There were emails aplenty as in-fighters ran the line that a waterfront stadium could displace Ports of Auckland's container operations towards Hobson Bay which is right beneath where many of Auckland's elite live.
The Labour Government would have to watch out that it did not suffer the same fate as former Auckland Mayor John Banks who was tossed out after pledging his support for the Eastern Motorway. You get the drift.
The resultant letter by the breakaway councillors to Helen Clark probably resulted in the Government's surprise move to throw the decision back to Auckland to make.

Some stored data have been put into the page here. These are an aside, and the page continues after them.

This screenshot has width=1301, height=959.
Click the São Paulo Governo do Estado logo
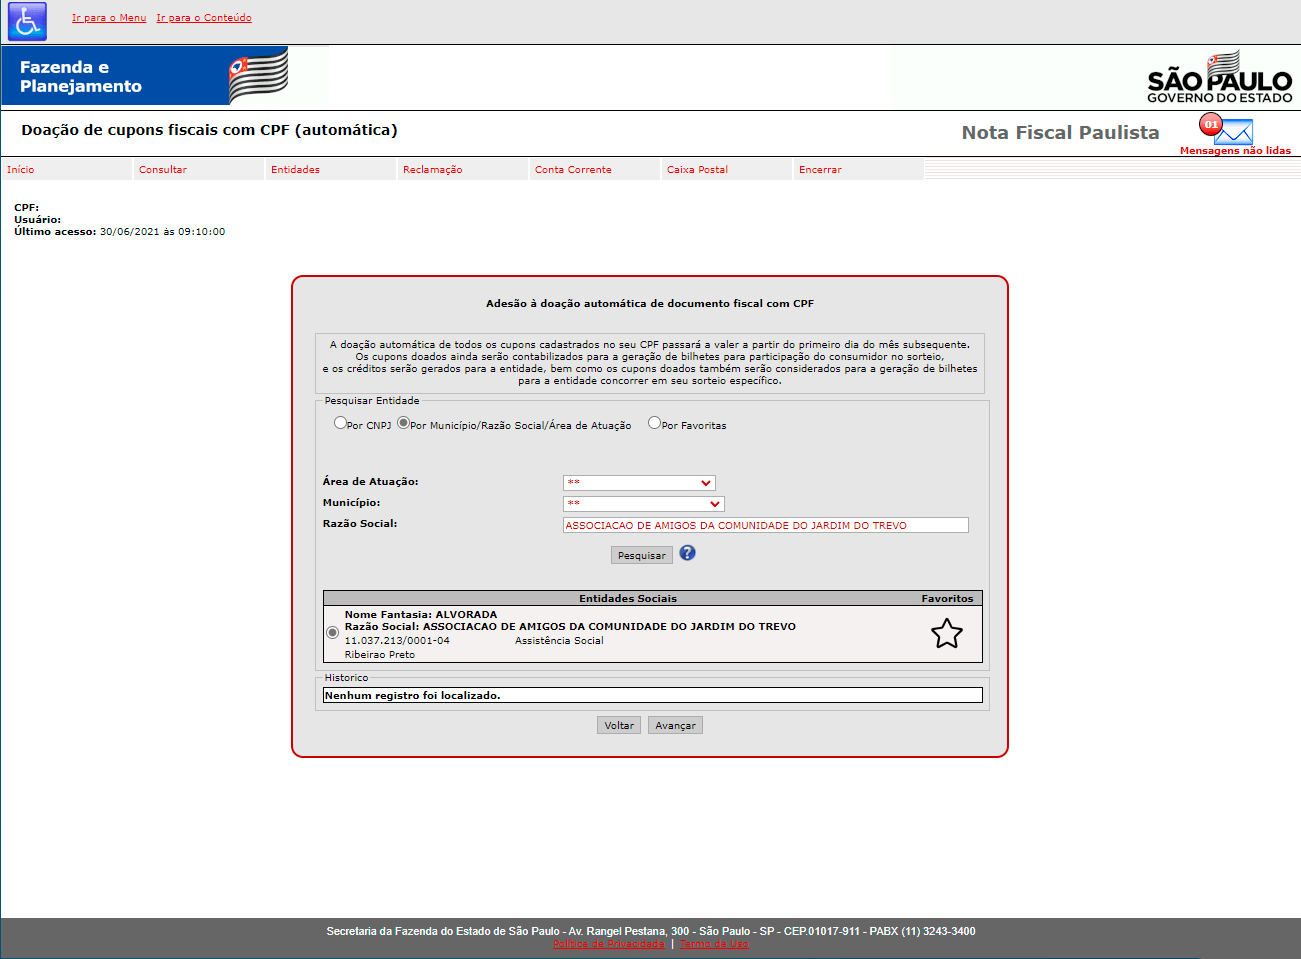[x=1219, y=77]
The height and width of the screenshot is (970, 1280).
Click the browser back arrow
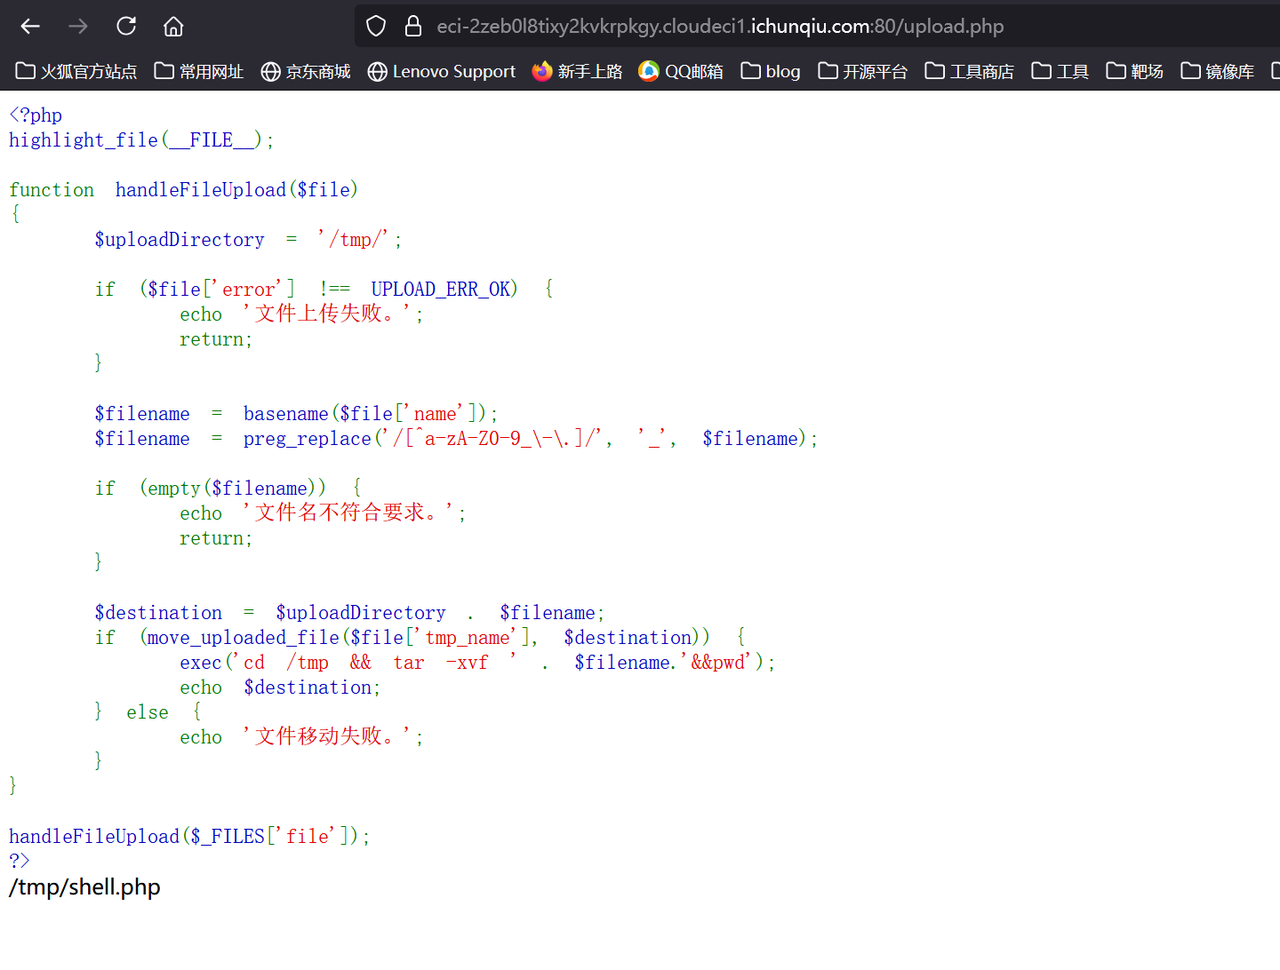pyautogui.click(x=30, y=26)
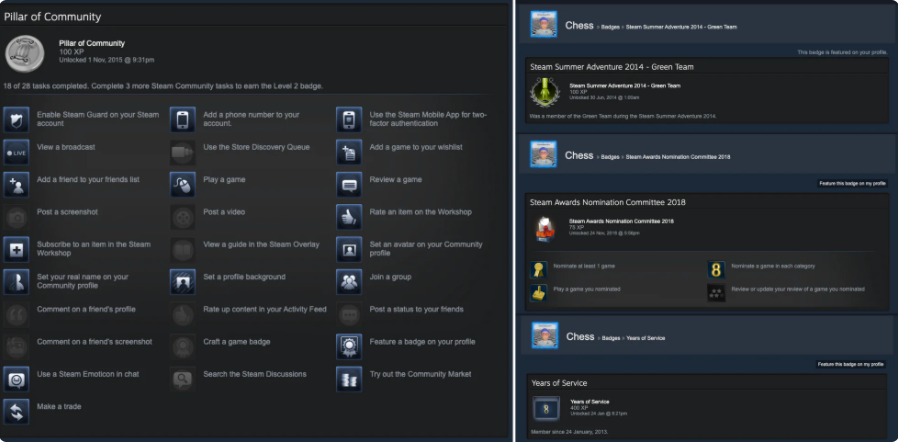Click the Chess avatar next to Years of Service
Image resolution: width=898 pixels, height=443 pixels.
[x=544, y=335]
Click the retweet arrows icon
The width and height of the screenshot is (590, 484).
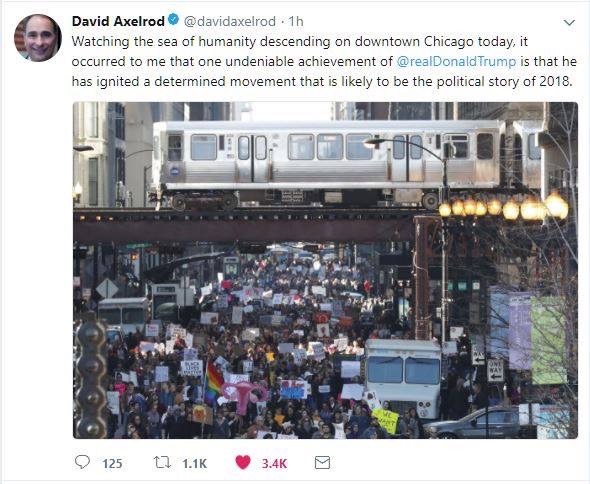163,462
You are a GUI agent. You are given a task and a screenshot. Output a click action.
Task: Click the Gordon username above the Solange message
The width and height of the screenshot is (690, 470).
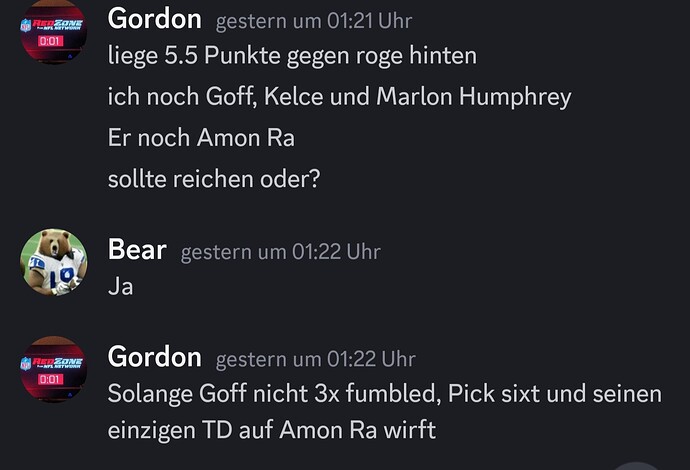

The last thing Clark and Mallard want is for an organised Auckland-based campaign to get them out of office at the next election - simply because they want to make good on their promise to put Auckland's development at the heart of their economic transformation agenda.
Since then Hubbard has been rebuilding his constituency within council. The ARC's chairman Mike Lee has been more subterranean in his politicking and is expected to drive a reasonably hard bargain with the Government in return for support.
The apple cart could still be upset. PR spinmeisters like Sweeney Vesty are doing their damnedest to swing opinion behind Eden Park. Labour MPs - and their National counterparts - are being heavily lobbied against the project.
Surely it's time for business to put its collective head up and say where it stands.